#### What to produce:
Convert the lines below into a numbered list, starting with the line that contains "Open the DRESSES" and stopping after the line that contains "Looking at the screenshot, I should (175, 69).". Leave out any blank lines.

#### Available data:
######

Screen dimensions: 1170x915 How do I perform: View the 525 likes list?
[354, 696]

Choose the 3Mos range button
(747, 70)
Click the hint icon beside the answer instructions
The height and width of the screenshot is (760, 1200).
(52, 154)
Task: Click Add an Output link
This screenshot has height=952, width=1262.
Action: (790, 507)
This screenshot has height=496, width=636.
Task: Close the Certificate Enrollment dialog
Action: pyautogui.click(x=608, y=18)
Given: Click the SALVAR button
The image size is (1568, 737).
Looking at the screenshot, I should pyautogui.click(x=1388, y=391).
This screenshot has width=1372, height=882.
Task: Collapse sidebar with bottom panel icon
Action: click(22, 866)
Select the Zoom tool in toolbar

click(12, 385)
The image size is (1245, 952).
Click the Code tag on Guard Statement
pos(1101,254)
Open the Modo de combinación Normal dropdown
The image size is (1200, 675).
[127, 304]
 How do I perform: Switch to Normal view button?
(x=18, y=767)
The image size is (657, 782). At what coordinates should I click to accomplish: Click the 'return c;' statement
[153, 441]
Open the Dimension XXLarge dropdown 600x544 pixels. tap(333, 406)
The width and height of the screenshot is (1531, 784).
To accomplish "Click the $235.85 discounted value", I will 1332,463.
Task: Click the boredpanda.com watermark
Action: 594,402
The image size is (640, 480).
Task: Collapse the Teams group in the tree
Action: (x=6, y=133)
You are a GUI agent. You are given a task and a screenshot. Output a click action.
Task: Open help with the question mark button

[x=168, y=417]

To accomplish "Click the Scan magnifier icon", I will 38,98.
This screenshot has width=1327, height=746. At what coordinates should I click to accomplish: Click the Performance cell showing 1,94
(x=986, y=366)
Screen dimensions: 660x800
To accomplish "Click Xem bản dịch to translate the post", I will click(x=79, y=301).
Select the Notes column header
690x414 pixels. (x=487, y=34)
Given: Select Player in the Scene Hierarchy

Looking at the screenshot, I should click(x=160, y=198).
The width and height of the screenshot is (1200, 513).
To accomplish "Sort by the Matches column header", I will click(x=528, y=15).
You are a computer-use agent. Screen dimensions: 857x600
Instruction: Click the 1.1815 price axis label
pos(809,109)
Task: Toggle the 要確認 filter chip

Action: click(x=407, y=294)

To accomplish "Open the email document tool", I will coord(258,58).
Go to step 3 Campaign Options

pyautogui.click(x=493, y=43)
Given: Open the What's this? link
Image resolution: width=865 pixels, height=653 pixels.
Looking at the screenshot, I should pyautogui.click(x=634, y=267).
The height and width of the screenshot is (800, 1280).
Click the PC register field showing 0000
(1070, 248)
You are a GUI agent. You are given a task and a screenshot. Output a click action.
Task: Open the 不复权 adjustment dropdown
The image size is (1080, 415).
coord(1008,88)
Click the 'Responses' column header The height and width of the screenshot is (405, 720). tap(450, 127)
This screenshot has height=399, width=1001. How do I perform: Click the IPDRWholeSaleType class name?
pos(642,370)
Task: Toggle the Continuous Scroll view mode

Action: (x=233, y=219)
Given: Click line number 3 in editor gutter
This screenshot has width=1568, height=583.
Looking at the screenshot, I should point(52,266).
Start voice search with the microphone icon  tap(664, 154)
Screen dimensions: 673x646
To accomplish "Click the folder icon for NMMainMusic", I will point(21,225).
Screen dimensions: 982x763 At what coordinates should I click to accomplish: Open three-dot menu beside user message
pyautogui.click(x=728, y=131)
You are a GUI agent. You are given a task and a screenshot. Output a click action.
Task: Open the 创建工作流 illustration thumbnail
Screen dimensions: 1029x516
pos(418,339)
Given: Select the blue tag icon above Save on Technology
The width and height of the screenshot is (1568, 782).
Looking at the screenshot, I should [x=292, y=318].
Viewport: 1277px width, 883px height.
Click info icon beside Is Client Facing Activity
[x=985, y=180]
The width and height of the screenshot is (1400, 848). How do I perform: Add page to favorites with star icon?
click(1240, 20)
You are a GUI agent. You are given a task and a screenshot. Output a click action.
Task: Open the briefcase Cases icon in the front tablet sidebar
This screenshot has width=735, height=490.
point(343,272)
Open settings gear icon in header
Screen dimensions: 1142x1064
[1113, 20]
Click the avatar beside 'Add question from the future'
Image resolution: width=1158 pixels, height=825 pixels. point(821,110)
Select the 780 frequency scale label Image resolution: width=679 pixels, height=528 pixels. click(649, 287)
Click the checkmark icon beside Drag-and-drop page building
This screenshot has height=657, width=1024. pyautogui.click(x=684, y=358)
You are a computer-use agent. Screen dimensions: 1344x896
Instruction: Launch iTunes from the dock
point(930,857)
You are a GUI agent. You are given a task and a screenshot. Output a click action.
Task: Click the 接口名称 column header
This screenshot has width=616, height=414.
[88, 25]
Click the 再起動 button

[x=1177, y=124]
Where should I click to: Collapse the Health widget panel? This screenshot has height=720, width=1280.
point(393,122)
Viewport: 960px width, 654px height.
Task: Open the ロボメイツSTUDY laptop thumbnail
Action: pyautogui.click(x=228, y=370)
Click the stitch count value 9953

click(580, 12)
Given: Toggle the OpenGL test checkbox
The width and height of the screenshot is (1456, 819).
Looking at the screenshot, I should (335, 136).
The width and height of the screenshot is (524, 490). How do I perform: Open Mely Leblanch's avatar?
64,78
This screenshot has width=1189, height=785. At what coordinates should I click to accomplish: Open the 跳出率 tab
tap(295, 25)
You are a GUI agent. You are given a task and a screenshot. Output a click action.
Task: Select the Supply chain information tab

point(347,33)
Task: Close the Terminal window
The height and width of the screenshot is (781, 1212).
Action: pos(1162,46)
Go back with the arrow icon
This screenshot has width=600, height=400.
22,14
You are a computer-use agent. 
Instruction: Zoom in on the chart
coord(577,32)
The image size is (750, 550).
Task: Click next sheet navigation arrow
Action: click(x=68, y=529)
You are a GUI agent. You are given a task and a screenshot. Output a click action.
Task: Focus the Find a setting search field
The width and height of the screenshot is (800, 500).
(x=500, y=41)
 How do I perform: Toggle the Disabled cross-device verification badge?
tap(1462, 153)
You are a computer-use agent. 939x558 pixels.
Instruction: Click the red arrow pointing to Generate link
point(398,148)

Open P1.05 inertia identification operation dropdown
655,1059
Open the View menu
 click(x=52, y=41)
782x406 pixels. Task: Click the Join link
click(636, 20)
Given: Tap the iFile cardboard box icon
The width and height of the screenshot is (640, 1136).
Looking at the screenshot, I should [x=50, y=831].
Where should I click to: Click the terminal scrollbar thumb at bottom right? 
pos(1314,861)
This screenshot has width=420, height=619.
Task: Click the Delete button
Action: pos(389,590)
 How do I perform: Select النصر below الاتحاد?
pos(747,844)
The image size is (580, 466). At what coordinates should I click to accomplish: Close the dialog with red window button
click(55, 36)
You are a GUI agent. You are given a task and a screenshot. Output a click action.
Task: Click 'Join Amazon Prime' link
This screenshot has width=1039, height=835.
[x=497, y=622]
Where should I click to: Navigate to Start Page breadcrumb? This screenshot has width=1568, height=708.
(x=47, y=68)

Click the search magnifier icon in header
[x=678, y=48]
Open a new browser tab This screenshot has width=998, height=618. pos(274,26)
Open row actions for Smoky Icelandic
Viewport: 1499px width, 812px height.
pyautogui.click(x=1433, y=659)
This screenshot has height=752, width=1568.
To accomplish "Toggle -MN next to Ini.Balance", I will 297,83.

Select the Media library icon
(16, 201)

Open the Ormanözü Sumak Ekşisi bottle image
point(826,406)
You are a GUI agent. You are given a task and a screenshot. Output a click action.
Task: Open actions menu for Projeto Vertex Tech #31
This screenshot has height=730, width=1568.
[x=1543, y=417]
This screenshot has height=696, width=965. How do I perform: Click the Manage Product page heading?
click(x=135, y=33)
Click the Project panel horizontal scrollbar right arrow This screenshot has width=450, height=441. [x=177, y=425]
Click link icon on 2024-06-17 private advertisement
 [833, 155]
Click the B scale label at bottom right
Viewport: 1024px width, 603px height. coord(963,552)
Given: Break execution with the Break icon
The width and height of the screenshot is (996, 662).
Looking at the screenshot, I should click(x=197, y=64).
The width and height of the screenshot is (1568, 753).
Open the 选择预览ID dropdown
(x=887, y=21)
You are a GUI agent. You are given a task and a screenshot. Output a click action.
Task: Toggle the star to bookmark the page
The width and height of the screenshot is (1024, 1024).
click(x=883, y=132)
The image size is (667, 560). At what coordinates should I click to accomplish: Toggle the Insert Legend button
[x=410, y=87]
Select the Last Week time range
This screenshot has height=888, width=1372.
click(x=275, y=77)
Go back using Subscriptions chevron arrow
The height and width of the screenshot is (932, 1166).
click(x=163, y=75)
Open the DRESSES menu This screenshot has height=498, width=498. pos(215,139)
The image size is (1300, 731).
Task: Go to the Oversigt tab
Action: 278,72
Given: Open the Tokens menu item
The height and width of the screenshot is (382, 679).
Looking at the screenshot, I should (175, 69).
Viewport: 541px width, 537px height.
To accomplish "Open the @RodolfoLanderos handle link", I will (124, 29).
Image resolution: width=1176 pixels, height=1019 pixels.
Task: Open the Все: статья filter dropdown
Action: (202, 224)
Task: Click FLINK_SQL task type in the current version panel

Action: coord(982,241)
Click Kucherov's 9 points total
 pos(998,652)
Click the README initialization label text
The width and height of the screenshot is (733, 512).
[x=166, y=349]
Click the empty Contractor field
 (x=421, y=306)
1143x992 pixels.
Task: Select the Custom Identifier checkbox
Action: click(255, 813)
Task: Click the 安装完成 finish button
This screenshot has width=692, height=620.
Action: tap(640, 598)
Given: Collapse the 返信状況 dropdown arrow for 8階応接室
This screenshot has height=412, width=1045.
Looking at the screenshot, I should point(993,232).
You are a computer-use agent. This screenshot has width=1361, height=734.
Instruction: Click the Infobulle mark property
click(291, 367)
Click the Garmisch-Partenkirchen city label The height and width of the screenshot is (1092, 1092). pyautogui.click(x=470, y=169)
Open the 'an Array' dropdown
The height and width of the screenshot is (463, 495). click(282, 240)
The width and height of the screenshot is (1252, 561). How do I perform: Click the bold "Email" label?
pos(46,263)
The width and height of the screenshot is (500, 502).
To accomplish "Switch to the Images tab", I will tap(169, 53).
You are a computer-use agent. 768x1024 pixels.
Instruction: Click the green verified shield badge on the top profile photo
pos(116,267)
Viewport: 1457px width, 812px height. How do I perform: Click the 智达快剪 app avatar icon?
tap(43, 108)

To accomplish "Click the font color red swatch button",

######

#### Result of the task:
1. Open the DRESSES menu This screenshot has height=498, width=498. pos(215,139)
2. The image size is (1300, 731).
3. Task: Go to the Oversigt tab
4. Action: 278,72
5. Given: Open the Tokens menu item
6. The height and width of the screenshot is (382, 679).
7. Looking at the screenshot, I should (175, 69).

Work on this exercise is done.